##### EXERCISE DATA
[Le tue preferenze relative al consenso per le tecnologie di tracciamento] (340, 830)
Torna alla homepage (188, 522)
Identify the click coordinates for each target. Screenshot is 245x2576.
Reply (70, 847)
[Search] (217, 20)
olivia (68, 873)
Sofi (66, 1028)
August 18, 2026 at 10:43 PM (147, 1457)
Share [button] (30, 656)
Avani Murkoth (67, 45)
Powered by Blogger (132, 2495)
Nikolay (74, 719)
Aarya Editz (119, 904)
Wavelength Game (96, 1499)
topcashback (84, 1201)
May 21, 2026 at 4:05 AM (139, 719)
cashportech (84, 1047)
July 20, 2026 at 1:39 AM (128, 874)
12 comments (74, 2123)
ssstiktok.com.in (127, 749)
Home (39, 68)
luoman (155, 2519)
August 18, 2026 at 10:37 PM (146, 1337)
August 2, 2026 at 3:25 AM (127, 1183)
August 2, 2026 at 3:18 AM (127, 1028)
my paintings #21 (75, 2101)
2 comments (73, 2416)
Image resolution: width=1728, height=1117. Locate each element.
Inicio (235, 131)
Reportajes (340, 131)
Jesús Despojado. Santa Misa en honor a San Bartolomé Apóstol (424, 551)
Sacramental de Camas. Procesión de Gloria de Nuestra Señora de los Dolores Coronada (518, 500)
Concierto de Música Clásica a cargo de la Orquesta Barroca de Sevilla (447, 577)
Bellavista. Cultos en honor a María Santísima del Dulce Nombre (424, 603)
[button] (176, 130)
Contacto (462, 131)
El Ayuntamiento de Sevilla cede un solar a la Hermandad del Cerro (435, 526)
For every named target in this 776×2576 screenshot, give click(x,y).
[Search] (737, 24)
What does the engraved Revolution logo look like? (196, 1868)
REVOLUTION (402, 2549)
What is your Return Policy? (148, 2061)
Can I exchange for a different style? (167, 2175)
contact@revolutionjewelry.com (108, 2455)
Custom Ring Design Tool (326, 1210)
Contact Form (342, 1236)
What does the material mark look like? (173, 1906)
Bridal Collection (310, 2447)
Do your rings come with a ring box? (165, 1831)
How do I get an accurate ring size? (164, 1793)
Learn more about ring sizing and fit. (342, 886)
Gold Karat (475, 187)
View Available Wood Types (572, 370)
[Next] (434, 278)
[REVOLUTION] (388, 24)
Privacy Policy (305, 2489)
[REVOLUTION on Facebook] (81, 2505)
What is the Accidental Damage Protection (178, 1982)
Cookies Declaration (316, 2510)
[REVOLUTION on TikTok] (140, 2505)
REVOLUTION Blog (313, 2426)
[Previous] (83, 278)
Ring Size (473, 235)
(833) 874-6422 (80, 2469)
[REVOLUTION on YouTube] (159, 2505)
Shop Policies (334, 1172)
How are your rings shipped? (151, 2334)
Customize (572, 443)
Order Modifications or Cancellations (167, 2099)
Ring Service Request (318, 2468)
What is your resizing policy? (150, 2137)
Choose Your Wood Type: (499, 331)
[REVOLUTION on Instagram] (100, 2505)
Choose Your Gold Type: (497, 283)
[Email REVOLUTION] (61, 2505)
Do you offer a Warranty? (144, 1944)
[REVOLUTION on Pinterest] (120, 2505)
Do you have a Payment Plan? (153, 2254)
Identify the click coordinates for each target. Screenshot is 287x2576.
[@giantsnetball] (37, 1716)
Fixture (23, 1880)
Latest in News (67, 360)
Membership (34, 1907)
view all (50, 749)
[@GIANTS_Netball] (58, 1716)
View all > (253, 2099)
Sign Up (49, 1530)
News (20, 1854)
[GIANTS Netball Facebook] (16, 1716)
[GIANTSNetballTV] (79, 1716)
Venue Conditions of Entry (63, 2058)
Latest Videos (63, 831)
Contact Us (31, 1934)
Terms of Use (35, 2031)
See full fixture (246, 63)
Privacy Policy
##########
-- TO DO --
Every record must be returned exactly.

-- RESULT BELOW --
[Le tue preferenze relative al consenso per le tecnologie di tracciamento] (340, 830)
Torna alla homepage (188, 522)
Identify the click coordinates for each target. Screenshot is 245x2576.
Reply (70, 847)
[Search] (217, 20)
olivia (68, 873)
Sofi (66, 1028)
August 18, 2026 at 10:43 PM (147, 1457)
Share [button] (30, 656)
Avani Murkoth (67, 45)
Powered by Blogger (132, 2495)
Nikolay (74, 719)
Aarya Editz (119, 904)
Wavelength Game (96, 1499)
topcashback (84, 1201)
May 21, 2026 at 4:05 AM (139, 719)
cashportech (84, 1047)
July 20, 2026 at 1:39 AM (128, 874)
12 comments (74, 2123)
ssstiktok.com.in (127, 749)
Home (39, 68)
luoman (155, 2519)
August 18, 2026 at 10:37 PM (146, 1337)
August 2, 2026 at 3:25 AM (127, 1183)
August 2, 2026 at 3:18 AM (127, 1028)
my paintings #21 (75, 2101)
2 comments (73, 2416)
Image resolution: width=1728, height=1117. Locate each element.
Inicio (235, 131)
Reportajes (340, 131)
Jesús Despojado. Santa Misa en honor a San Bartolomé Apóstol (424, 551)
Sacramental de Camas. Procesión de Gloria de Nuestra Señora de los Dolores Coronada (518, 500)
Concierto de Música Clásica a cargo de la Orquesta Barroca de Sevilla (447, 577)
Bellavista. Cultos en honor a María Santísima del Dulce Nombre (424, 603)
[button] (176, 130)
Contacto (462, 131)
El Ayuntamiento de Sevilla cede un solar a la Hermandad del Cerro (435, 526)
For every named target in this 776×2576 screenshot, give click(x,y).
[Search] (737, 24)
What does the engraved Revolution logo look like? (196, 1868)
REVOLUTION (402, 2549)
What is your Return Policy? (148, 2061)
Can I exchange for a different style? (167, 2175)
contact@revolutionjewelry.com (108, 2455)
Custom Ring Design Tool (326, 1210)
Contact Form (342, 1236)
What does the material mark look like? (173, 1906)
Bridal Collection (310, 2447)
Do your rings come with a ring box? (165, 1831)
How do I get an accurate ring size? (164, 1793)
Learn more about ring sizing and fit. (342, 886)
Gold Karat (475, 187)
View Available Wood Types (572, 370)
[Next] (434, 278)
[REVOLUTION] (388, 24)
Privacy Policy (305, 2489)
[REVOLUTION on Facebook] (81, 2505)
What is the Accidental Damage Protection (178, 1982)
Cookies Declaration (316, 2510)
[REVOLUTION on TikTok] (140, 2505)
REVOLUTION Blog (313, 2426)
[Previous] (83, 278)
Ring Size (473, 235)
(833) 874-6422 (80, 2469)
[REVOLUTION on YouTube] (159, 2505)
Shop Policies (334, 1172)
How are your rings shipped? (151, 2334)
Customize (572, 443)
Order Modifications or Cancellations (167, 2099)
Ring Service Request (318, 2468)
What is your resizing policy? (150, 2137)
Choose Your Wood Type: (499, 331)
[REVOLUTION on Instagram] (100, 2505)
Choose Your Gold Type: (497, 283)
[Email REVOLUTION] (61, 2505)
Do you offer a Warranty? (144, 1944)
[REVOLUTION on Pinterest] (120, 2505)
Do you have a Payment Plan? (153, 2254)
Identify the click coordinates for each target. Screenshot is 287x2576.
[@giantsnetball] (37, 1716)
Fixture (23, 1880)
Latest in News (67, 360)
Membership (34, 1907)
view all (50, 749)
[@GIANTS_Netball] (58, 1716)
View all > (253, 2099)
Sign Up (49, 1530)
News (20, 1854)
[GIANTS Netball Facebook] (16, 1716)
[GIANTSNetballTV] (79, 1716)
Venue Conditions of Entry (63, 2058)
Latest Videos (63, 831)
Contact Us (31, 1934)
Terms of Use (35, 2031)
See full fixture (246, 63)
Privacy Policy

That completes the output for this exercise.